WHAT DOES IT TAKE TO
This shit is hard. I tell people’s stories for a living, and it’s still tough for me to tell if my Instagram really represents me. Barf. Here’s my take on showing yourself as you are: part intersectional, part esoteric, part a deep skewering of storytelling. –M.E.
#1
Society centers some identities and peripheralizes others.
Center yourself anyway.
If you’ve been socialized to think you’re outside the norm, a sea of doubts may rise to meet you when you want to represent yourself. But take heart, people are doing it anyway and changing the landscape for us all.
Lizzo
“Big black girls, if you’re reading this... you’re a cover star. Nothin less. Period Pooh. Fin bitch.”
Lizzo does this brain-defying thing in her Instagram stories: she crops in close to her face, looks into the camera, brings you in around her lips or eyes, not saying anything, just showing herself. I always feel hypnotized. It’s like she’s training me to really see her. And I love her for it.
Michael R. Jackson
“Live your life and tell your story in exactly the same way.”

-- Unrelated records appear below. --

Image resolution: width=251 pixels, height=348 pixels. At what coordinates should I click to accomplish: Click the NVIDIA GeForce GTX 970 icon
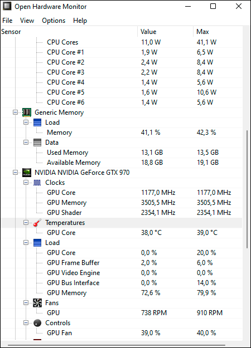[27, 173]
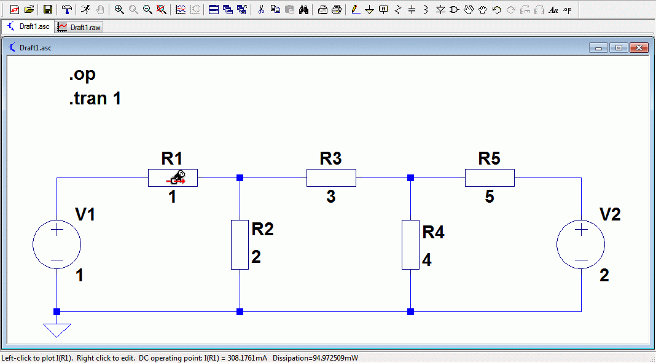Select the Draw Wire pencil tool
Image resolution: width=656 pixels, height=363 pixels.
356,9
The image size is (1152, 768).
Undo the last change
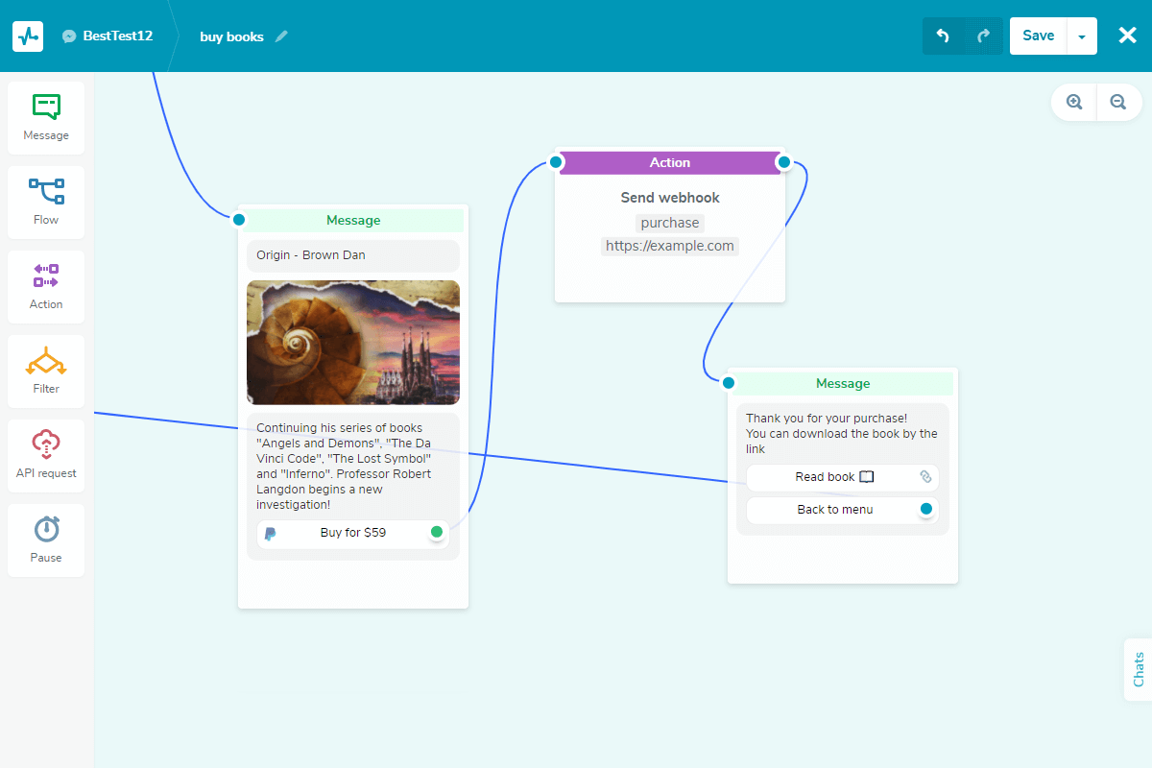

The living Michael Jackson created A Strange Loop, which is a 🎶 ”big, black, and queer-ass American Broadway show.” 🎶 These songs are so jarringly true that it feels like humanity has reached a new level of honesty.
#2
Storytelling has a tradition of formulaic structures.
Ignore them.
Before you ever even told a story, you might have heard hundreds or thousands. That patterning can get in the way. Telling your actual story is easier when you identify and put aside the typical story stuff.
#3
Telling your story means knowing what your story really is.
It can be hard to find a blank page to start on. There are so many ideas floating around about what we are, how life is, and where we should go with it. It takes sifting through and peeling back to find out, “okay, this idea, or this value, or this direction — is really mine.” In this journey, my gut has been my best friend telling me what’s true for me now and what’s just… not.